今週、ゴルフ界の注目はフィラデルフィア郊外のアロニンク・ゴルフクラブに集まっている。同クラブで開催されるPGA選手権は、ゴルフ界のビッグイベントのひとつだ。しかし、この地で行われているのは、単なるメジャー大会の開催だけではない。コブス・クリーク・ゴルフ場の再生プロジェクトが、ゴルフ界の未来をも変えようとしているのだ。

かつて放置されていたコブス・クリークは、今や米国を代表する公共ゴルフ場へと生まれ変わろうとしている。2021年、コブス・クリーク財団が70年間のリース契約を結び、再生に着手。歴史的な名門コースの復活が始まった。

歴史的価値を持つコースの再生

コブス・クリーク・ゴルフ場は、1912年にヒュー・ウィルソンによって設計された歴史あるコースだ。ウィルソンは、後に「メリオン・イースト」の設計も手掛けた名匠で、ジョージ・クランプ、ウィリアム・フリン、ジョージ・トーマス、A.W.ティリングハーストといったゴルフ建築の巨匠たちと共に活躍した人物だ。当時、この土地は「放棄された資産」とみなされていたが、その価値は計り知れない。
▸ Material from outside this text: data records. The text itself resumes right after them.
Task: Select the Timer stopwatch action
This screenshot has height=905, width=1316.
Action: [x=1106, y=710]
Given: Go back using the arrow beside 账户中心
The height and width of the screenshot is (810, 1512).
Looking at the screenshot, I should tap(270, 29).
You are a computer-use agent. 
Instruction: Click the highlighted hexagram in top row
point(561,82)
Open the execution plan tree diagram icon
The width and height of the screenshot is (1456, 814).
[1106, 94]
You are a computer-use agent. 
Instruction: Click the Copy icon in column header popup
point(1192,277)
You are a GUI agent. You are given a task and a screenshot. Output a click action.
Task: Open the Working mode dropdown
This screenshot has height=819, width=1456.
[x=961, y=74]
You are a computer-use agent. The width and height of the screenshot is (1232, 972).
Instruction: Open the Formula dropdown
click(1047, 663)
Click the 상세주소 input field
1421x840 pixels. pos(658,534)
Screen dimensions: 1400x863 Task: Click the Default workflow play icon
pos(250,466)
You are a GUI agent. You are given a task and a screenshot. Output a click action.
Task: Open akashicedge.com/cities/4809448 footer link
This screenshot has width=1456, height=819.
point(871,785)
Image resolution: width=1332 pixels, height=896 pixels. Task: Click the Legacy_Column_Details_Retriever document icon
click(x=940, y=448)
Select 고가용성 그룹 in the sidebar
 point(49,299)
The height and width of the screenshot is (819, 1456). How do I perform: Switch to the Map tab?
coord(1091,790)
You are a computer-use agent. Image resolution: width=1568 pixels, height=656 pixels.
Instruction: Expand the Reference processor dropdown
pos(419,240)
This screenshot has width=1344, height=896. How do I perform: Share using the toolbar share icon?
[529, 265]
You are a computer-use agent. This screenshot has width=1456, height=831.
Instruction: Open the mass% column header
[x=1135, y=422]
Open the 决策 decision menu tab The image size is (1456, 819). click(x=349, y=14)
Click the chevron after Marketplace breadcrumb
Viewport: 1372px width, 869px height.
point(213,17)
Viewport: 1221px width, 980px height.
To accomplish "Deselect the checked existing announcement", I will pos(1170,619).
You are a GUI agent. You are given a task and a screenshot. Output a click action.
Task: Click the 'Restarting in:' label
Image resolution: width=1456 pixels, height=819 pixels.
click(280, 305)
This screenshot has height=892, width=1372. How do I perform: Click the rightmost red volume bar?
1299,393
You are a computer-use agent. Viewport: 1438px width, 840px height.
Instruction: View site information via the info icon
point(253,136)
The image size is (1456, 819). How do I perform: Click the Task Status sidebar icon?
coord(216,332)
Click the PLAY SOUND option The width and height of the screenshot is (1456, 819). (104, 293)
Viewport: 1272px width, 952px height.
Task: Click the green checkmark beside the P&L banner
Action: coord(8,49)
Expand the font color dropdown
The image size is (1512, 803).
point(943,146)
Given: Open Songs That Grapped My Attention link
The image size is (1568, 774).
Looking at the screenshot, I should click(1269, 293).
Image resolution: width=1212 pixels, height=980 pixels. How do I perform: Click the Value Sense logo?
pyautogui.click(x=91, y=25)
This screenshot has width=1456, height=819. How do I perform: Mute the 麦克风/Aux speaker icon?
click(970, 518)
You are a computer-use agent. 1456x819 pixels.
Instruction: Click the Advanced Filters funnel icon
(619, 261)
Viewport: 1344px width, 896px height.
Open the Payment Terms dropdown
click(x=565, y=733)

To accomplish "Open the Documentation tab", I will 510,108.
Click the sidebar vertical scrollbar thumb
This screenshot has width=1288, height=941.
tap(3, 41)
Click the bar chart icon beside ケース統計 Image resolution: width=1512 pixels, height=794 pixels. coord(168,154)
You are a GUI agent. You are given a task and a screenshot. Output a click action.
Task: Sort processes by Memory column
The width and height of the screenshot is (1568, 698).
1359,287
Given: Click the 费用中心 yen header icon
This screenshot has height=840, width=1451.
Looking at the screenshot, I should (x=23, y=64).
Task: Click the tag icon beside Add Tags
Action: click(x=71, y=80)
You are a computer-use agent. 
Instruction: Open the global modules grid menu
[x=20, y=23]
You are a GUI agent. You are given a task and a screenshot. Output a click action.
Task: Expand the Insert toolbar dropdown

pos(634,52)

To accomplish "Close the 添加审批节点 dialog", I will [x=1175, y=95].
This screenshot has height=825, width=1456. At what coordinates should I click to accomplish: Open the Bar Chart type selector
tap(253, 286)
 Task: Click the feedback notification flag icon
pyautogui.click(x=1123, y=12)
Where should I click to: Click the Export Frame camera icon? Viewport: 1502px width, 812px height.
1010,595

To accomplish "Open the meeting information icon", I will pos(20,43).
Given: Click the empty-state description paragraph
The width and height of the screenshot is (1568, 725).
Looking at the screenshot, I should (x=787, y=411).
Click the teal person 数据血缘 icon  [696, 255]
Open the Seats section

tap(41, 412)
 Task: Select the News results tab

2000年頃のクラブハウス焼失など、長年の放置によりコースは荒廃したが、財団の尽力により再生が進んでいる。当初は3000万〜4000万ドルの費用が見込まれていたが、現在は1億8000万ドルにまで拡大。プロジェクトの規模と野心が、いかに大きなものかを物語っている。

ゴルフ界の先駆者たちを称える再生

コブス・クリークは、歴史的にゴルフ界の先駆者たちを受け入れてきたコースでもある。女性が投票権を得る前にプレーを許可されていたほか、ゴルフ界のジャッキー・ロビンソンとも呼ばれるチャーリー・シフォード(PGAツアー初の黒人選手)が、自身のホームコースとして愛した場所でもある。

再生プロジェクトでは、シフォードへの敬意が込められている。新設されるドライビングレンジのレストランは、シフォードのツアーでの愛称「ザ・リトルホース」にちなんで「リトルホース・タバーン」と命名。また、シフォードを称える博物館も建設される予定だ。

次世代のゴルフ振興拠点へ

コブス・クリークの再生と並行して、TGR財団もフィラデルフィア地域での活動を強化している。TGRラーニングラボの第二弾を同地域に建設する計画を発表し、若者へのゴルフ教育とキャリア支援を強化する方針だ。これにより、コブス・クリークは単なるゴルフ場の再生にとどまらず、ゴルフ文化の発信基地としての役割も担うことになる。

総額1億8000万ドルの投資が実を結べば、コブス・クリークは米国屈指の公共ゴルフ場として、新たな歴史を刻むことになるだろう。ゴルフ界の未来を担う若者たちにとっても、重要な拠点となることは間違いない。